目的: 评价不同材料及厚度椅旁计算机辅助设计和计算机辅助制作(computer-aided design and computer-aided manufacturing,CAD/CAM)瓷贴面的边缘粗糙度和边缘密合度,旨在为瓷贴面的临床应用提供参考。
方法: 在树脂人工牙上进行对接型瓷贴面牙体预备,利用扫描仪扫描预备体,利用椅旁切削设备CAD/CAM瓷贴面。根据陶瓷材料类型(玻璃基陶瓷和树脂基陶瓷)及贴面厚度(0.3 mm和0.5 mm)将贴面分为4组(n=9),共36个。利用体式显微镜拍摄瓷贴面边缘形貌的数码照片,在软件内测量边缘粗糙度;利用间隙检查剂和数字化扫描与测量方法评价瓷贴面的边缘密合度;同时利用万能力学试验机测试玻璃基陶瓷和树脂基陶瓷条形试件(n=20)的力学性能。

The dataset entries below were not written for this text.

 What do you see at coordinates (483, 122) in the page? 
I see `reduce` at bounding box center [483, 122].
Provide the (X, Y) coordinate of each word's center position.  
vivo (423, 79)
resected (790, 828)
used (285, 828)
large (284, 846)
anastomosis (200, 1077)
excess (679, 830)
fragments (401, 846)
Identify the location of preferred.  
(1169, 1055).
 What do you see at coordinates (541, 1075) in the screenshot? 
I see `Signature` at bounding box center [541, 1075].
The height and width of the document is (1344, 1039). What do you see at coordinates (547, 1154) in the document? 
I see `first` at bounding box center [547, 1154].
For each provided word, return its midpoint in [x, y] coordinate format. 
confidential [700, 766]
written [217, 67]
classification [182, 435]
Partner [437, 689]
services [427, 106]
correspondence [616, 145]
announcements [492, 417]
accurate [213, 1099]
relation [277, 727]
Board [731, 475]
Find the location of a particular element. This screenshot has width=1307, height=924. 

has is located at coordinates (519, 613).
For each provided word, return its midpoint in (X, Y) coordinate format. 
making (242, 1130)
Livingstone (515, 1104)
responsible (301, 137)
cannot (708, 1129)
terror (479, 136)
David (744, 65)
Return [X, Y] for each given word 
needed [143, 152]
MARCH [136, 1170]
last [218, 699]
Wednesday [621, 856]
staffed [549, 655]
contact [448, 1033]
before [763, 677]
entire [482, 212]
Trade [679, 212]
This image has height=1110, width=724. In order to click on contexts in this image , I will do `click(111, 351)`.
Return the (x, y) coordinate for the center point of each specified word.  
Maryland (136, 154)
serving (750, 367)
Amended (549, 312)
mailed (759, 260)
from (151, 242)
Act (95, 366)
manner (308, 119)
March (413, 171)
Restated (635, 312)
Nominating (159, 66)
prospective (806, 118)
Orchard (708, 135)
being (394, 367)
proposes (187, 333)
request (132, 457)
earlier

结果: 厚度为0.3 mm和0.5 mm玻璃基陶瓷贴面的边缘粗糙度分别为(24.48±5.55) μm和(19.06±5.75) μm,差异有统计学意义(P < 0.001);厚度为0.3 mm和0.5 mm树脂基陶瓷贴面的边缘粗糙度分别为(6.13±1.27) μm和(6.84±2.19) μm,差异无统计学意义(P>0.05);玻璃基陶瓷贴面的边缘粗糙度大于树脂基陶瓷,差异有统计学意义(P < 0.001)。厚度为0.3 mm和0.5 mm玻璃基陶瓷贴面的边缘密合度分别为(66.30±26.71) μm和(85.48±30.44) μm,厚度为0.3 mm和0.5 mm树脂基陶瓷贴面的边缘密合度分别为(56.42±19.27) μm和(58.36±8.33) μm,4组间差异均无统计学意义(P>0.05)。玻璃基陶瓷的弯曲强度为(327.40±54.25) MPa,弯曲模量为(44.40±4.39) GPa,回弹模量为(1.24±0.37) MPa;树脂基陶瓷的弯曲强度为(173.71±16.61) MPa,弯曲模量为(11.88±0.51) GPa,回弹模量为(1.29±0.27) MPa;玻璃基陶瓷的弯曲强度和弯曲模量大于树脂基陶瓷,差异有统计学意义(P < 0.001),但两种材料的回弹模量差异无统计学意义(P>0.05)。
结论: 椅旁CAD/CAM玻璃基陶瓷贴面的边缘粗糙度大于树脂基陶瓷贴面,但二者的边缘密合度无显著差异。增加贴面厚度可降低玻璃基陶瓷贴面的边缘粗糙度,但对树脂基陶瓷贴面的边缘粗糙度无影响。
Keywords: Ceramics; Computer-aided design; Dental marginal adaptation; Dental veneers; Materials testing.